• **WHAT THE TASK ASKS**: Pick out the lines below that include the string "agent".

[[ GIVEN INFORMATION, beginning ]]

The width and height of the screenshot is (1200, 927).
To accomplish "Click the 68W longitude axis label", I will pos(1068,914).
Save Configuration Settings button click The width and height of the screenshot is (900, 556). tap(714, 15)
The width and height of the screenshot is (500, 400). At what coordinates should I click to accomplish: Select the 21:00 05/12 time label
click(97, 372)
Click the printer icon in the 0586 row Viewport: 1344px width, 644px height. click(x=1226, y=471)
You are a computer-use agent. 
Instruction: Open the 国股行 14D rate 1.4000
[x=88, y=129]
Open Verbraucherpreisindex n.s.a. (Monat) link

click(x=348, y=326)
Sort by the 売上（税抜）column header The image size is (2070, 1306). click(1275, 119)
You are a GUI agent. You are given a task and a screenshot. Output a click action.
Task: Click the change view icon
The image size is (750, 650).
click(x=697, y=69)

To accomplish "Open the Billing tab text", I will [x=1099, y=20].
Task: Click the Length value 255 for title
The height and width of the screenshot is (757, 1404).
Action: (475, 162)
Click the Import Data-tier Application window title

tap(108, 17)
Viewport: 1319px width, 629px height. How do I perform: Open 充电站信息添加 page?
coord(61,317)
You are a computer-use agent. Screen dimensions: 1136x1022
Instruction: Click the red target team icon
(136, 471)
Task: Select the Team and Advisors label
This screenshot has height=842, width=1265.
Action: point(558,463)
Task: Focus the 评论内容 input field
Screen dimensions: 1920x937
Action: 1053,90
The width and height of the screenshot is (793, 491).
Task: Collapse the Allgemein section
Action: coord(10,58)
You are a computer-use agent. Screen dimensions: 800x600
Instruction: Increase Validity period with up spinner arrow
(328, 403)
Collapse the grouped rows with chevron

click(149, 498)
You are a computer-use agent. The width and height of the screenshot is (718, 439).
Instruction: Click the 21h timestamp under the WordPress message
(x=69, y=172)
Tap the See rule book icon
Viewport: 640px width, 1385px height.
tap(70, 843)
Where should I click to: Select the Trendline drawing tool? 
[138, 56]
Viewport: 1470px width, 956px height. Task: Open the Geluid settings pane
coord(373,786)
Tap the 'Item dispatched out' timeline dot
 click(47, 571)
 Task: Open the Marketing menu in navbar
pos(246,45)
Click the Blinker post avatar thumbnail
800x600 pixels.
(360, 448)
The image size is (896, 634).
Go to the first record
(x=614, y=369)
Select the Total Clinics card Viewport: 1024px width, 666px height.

[[ GIVEN INFORMATION, end ]]

• **RESPONSE AREA**:
You are a computer-use agent. 
You are a GUI agent. You are given a task and a screenshot. Output a click action.
You are a computer-use agent. Screen dimensions: 1136x1022
You are a computer-use agent. Screen dimensions: 800x600
You are a computer-use agent. The width and height of the screenshot is (718, 439).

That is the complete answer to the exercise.